More than 90% of California’s optometrists have signed up with the plan, which does business with about 7.5 million consumers in the state, Bingaman said. One measure of the provision’s impact is that the average price for an eye examination and glasses in California is $100 to $110, compared to $70 to $80 in states where the plan is not in effect, she said.

“We believe the effect per plan member could be $20 to $30,” Bingaman said.

In August, the federal antitrust enforcers settled a case against an Arizona dental plan that eliminated a similar pricing provision, known in the industry as a “most favored nation” clause.

VSP admitted no wrongdoing in settling the civil suit, and Roger Valine, the plan’s president and chief executive officer, said the plan will adopt a new fee-setting system. Valine said VSP settled the case “to avoid long and expensive litigation with the Justice Department that could easily have cost thousands and maybe millions in legal fees.”

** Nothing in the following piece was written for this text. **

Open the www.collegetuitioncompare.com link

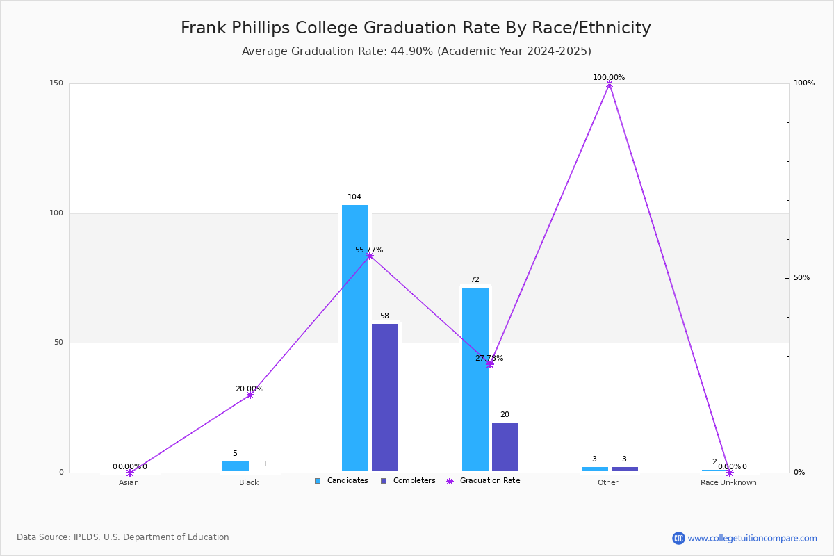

In markets where a health care plan has only a small share, the pricing provision can encourage discounts, Bingaman said. But where the plan dominates the market, the provision discourages doctors from discounting to anyone because they would have to extend the lower prices to the bulk of their business in the dominant plan.

Bingaman said Vision Service applied the clause in about 42 states and the District of Columbia, probably harming vision care service consumers in all or parts of many of those states.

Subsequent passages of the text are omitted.